Friday, November 15, 2013

Gratitude Attitude Revisited


How do I thank thee? Let me count the ways… (apologies to Elizabeth Barrett Browning)

Here’s my “thank-you” list of all those who have helped me get my books out. Please share yours.

• Beta readers
• Editors
• Cover designers
• Book designers
• Printers
• Publicists
• Readers
• Fellow editors on BRP
• Fellow authors on BRP
• Commenters on BRP
• Family and friends who grant time and space
• All who encourage and support writing efforts
• Anyone who brings a glass of cold water or cup of hot chocolate or fixes a meal

Planting the seeds of a story, cultivating them through the arduous writing process, thinning them after editing storms, and harvesting them onto the printed pages hot off the press — this is what writing a book is all about. While it may grow out of long hours of lonely work, it is not a work that’s accomplished alone. Many or all the above people likely played a role in helping that seedling grow and blossom into a glorious flower.

Writing a book is a huge accomplishment. Even though the proceeds from it may not yet allow you to quit your day job, it’s some of the most mentally and emotionally taxing work you will ever do. Never buy into anyone’s implication that it requires less than stellar effort — it’s a real job.

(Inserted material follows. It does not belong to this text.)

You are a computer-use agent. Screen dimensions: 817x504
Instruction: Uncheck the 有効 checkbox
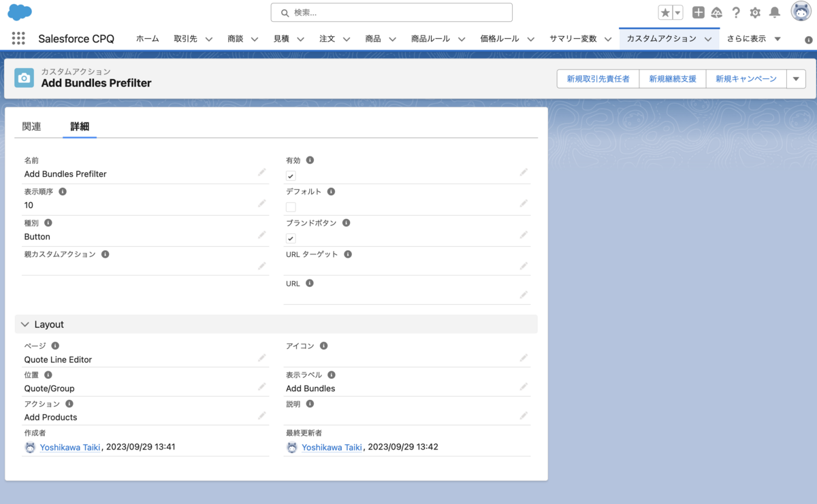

Now, please, share your “thank you” list and publicly acknowledge (not necessarily by name) the unsung network of heroes behind your beautiful books.


Linda Lane
and her editing team work with writers at all levels of experience and in all stages of story development. You can learn about her team at www.denvereditor.com.

15 comments :

  1. This comment has been removed by the author.

    ReplyDelete
  2. I have to thank my friends and family for keeping me sane,my critique group for keeping me on track, and the BRP gang for improving my craft. I also have to thank the inventors of writing software, printers, laptops and the internet. I could not do it without them. I also have to thank the fans that have taken the trouble to buy and read my work. That is the main reason I'm motivated to write. If I make a difference in even one reader's life I feel like it was worth it. I have a special scrapbook for notes and reviews from fans. It has more than one, so it has been worth it. :)

    ReplyDelete
    Replies
    1. I love this, Diana! It has been said that we write for ourselves — we have an agenda — but in reality we also write for our readers. Our characters "live" experiences that we or others have faced and do face. They deal with problems common to people in many situations. If the lives and decisions of those characters somehow touch even that one reader, we have reached out to someone we otherwise would likely never have met. This is indeed a powerful reason to keep writing.

      Delete
  3. IN addition to your wonderful list Linda I would add thanks to the first person who thought roasting a bean, grinding it, then stewing it in hot water might be a good idea; Wegman's (grocery store) Market Café, Starbucks, and any other business that lets writers use their electricity to power their computers in a new environment; libraries and bookstores and online book sources; Goodreads and other forms of social media that can bring writers together; and book clubs.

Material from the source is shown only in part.